PROBLEM REQUIREMENTS: Transcribe every entry word for word.

RECORDS PROVIDED:

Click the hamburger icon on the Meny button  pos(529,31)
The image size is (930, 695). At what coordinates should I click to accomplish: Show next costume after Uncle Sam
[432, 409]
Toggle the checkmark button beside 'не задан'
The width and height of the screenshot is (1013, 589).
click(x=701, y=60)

REPLY:
Click the hamburger icon on the Meny button  pos(529,31)
The image size is (930, 695). At what coordinates should I click to accomplish: Show next costume after Uncle Sam
[432, 409]
Toggle the checkmark button beside 'не задан'
The width and height of the screenshot is (1013, 589).
click(x=701, y=60)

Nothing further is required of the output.